Given information -
* * * * * * *

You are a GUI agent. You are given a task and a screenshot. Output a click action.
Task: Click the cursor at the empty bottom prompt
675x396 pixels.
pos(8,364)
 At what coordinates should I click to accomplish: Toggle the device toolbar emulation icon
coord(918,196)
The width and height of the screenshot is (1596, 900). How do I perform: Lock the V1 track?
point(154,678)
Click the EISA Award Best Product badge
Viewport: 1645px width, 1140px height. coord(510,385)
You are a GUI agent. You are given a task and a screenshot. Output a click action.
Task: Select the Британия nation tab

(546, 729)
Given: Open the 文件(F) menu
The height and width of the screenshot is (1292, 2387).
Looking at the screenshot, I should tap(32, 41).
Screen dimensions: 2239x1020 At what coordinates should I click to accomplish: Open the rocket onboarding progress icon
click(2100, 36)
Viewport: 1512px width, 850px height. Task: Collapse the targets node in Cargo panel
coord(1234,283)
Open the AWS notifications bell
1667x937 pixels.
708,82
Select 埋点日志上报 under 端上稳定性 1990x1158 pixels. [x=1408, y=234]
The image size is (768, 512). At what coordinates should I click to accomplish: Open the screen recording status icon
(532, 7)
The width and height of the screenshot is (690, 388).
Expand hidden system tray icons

* * * * * * *

Work task - All entries should be transcribed verbatim.

Output below -
You are a GUI agent. You are given a task and a screenshot. Output a click action.
Task: Click the cursor at the empty bottom prompt
675x396 pixels.
pos(8,364)
 At what coordinates should I click to accomplish: Toggle the device toolbar emulation icon
coord(918,196)
The width and height of the screenshot is (1596, 900). How do I perform: Lock the V1 track?
point(154,678)
Click the EISA Award Best Product badge
Viewport: 1645px width, 1140px height. coord(510,385)
You are a GUI agent. You are given a task and a screenshot. Output a click action.
Task: Select the Британия nation tab

(546, 729)
Given: Open the 文件(F) menu
The height and width of the screenshot is (1292, 2387).
Looking at the screenshot, I should tap(32, 41).
Screen dimensions: 2239x1020 At what coordinates should I click to accomplish: Open the rocket onboarding progress icon
click(2100, 36)
Viewport: 1512px width, 850px height. Task: Collapse the targets node in Cargo panel
coord(1234,283)
Open the AWS notifications bell
1667x937 pixels.
708,82
Select 埋点日志上报 under 端上稳定性 1990x1158 pixels. [x=1408, y=234]
The image size is (768, 512). At what coordinates should I click to accomplish: Open the screen recording status icon
(532, 7)
The width and height of the screenshot is (690, 388).
Expand hidden system tray icons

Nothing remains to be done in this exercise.